Reaching our children while they are in school and talking with them about emotions, relationships, life’s challenges and healthy coping methods to help them manage what lies ahead is an important step in preparing our youth to meet the allure of alcohol, drugs, or other harmful practices.  It’s happening in places which have been previously considered “off limits”, like our public-school system.  Credit should be given to the administration of the Worcester Public School system. Over the past few years, new ideas beyond the teaching of math and science have emerged. Our public-school system is now educating children (and faculty/administrators) about bullying and drug awareness, skills that will help them navigate the difficult parts of life without seeking out the comfort of drugs, alcohol, or unhealthy behaviors.

While noteworthy, these initiatives are the beginning of what must become a national commitment to face the undeniable truth that trauma and its antecedents is our most urgent public health issue. “It is not the strongest of the species that survive, nor the most intelligent, but the one most responsive to change.” -Charles Darwin

 

The best defense to the opioid epidemic may be a good offense – engaging Worcester’s citizens, particularly its youth, in worthwhile activities, sports, programs, and treatment, before they can be drawn to using dangerous substances. As a Board Member of the National Alliance of Mental Illness, a member of the Children’s League, and an Adjunct Faculty for the Trauma Center, I often get asked to weigh in on this important topic. I think it’s critical that more attention be shifted to positive engagement of youth through citywide programming, as a proactive measure to stopping abuse before it starts.

Sean Rose/Photo: Matt Wright

A different approach is needed to treating this terrible epidemic, which had reached approximately 140 deaths as of 2016. This epidemic cuts across all socioeconomic statuses, but impacts impoverished youth (who make up nearly 50% of Worcester Public School students) disproportionately.

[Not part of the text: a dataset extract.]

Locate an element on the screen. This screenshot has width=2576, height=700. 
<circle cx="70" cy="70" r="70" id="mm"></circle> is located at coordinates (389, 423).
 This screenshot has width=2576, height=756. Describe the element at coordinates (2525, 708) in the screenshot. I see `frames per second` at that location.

Therefore, prevention must reach across the city both geographically and socioeconomically. Keeping youth engaged in and motivated by local activities, programs, and services, treats the problem before it begins.

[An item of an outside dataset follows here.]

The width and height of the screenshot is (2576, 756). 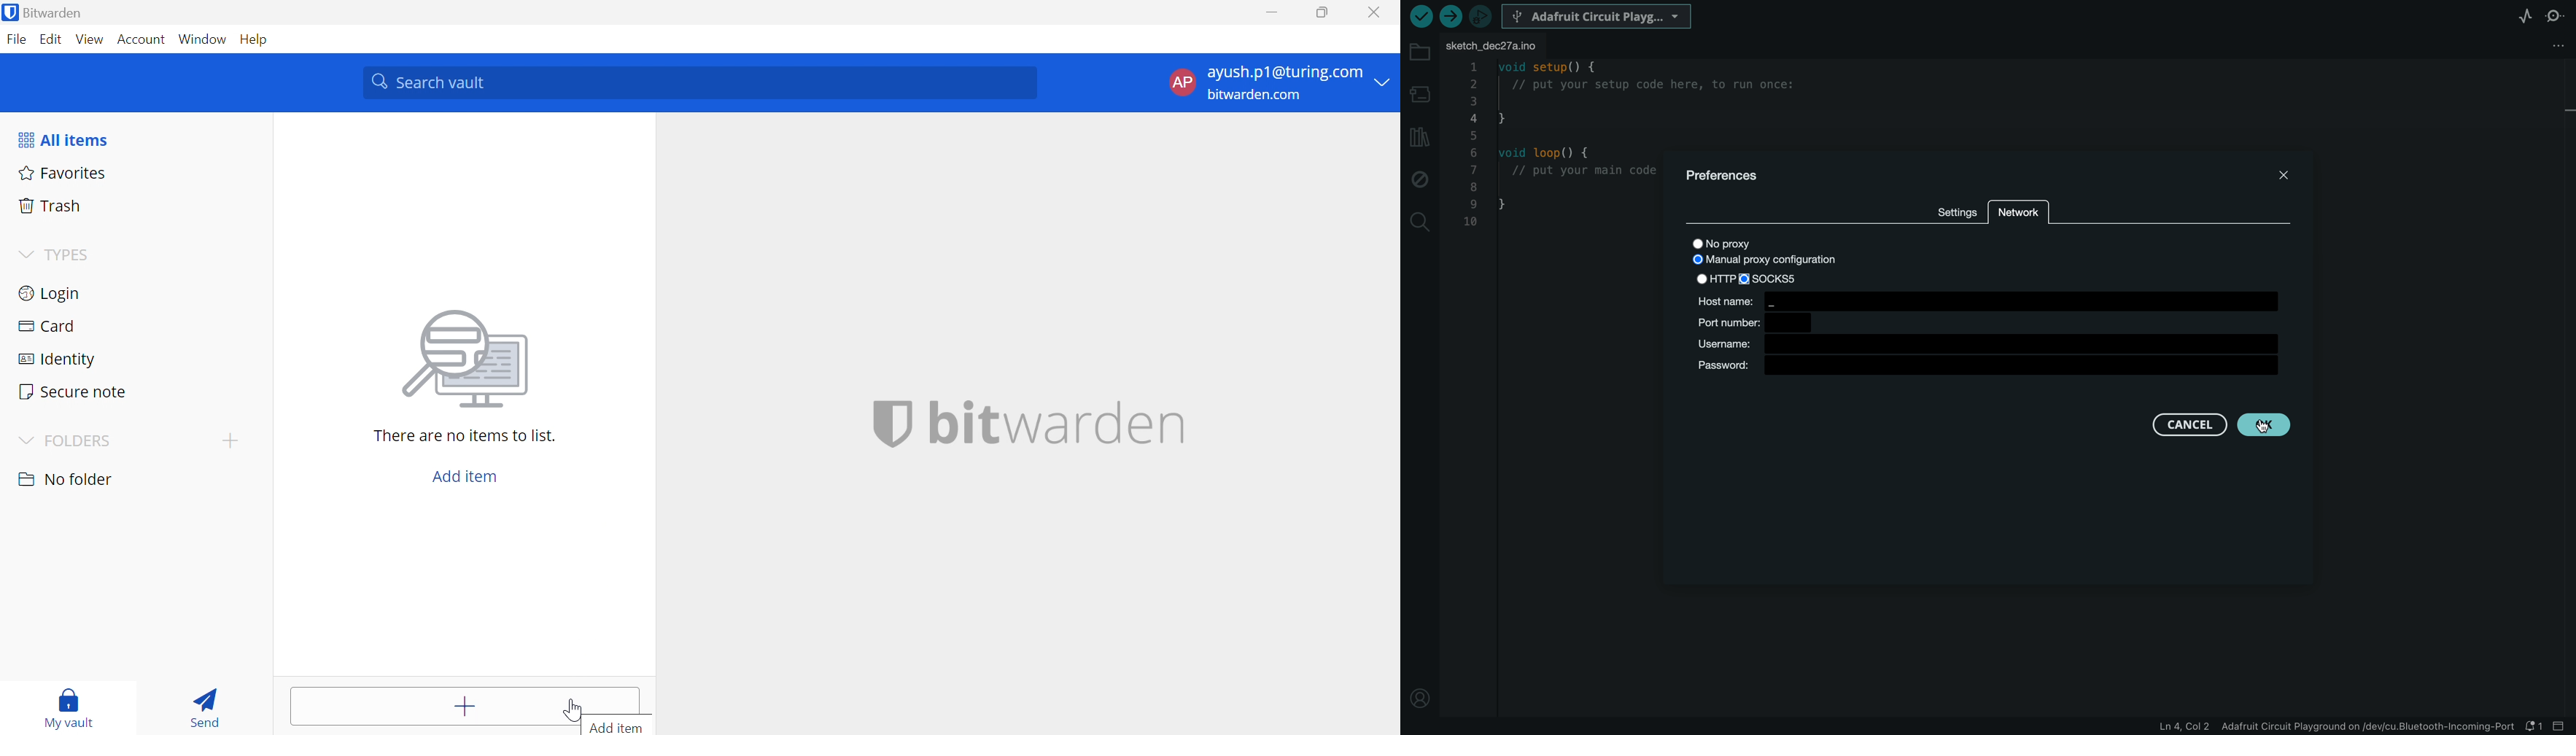 I want to click on cursor, so click(x=2271, y=428).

While the City of Worcester has some strong programming for youth in place already, there are a number of gaps and always room for growth. Teachers are asked to do more and more each year, with less and less resources. Middle schools need competitive sports teams, which are free or offer scholarships. There needs to be more affordable afterschool programs, continued access to parks and recreational programs in our parks, free or affordable art and music activities, and other avenues for developing positive identities and growth. This has the important benefit of putting youth in the care of positive adult role models, who can mentor youth, intervene early, and connect youth with the services they need.

From a mental health perspective, substance abuse can be best viewed as a symptom of an underlying problem. Right now, we are mainly treating this symptom on the surface, rather than at its source. It is absolutely critical that the citizens of Worcester, and its policymakers, continue to support funding for these types of preventative, engagement-based programs.

Last week, Worcester received a grant from the Baker Administration that will guide people towards care, rather than jail, if they meet certain requirements. This is great news for the city, however, we need to view programming and funding for youth engagement as just as important to treating this pervasive and troubling problem. When elected, I am eager to champion the agenda of not only developing community services that treat the aftermath of this epidemic, but also to advocate for prevention programs that engage youth district and citywide.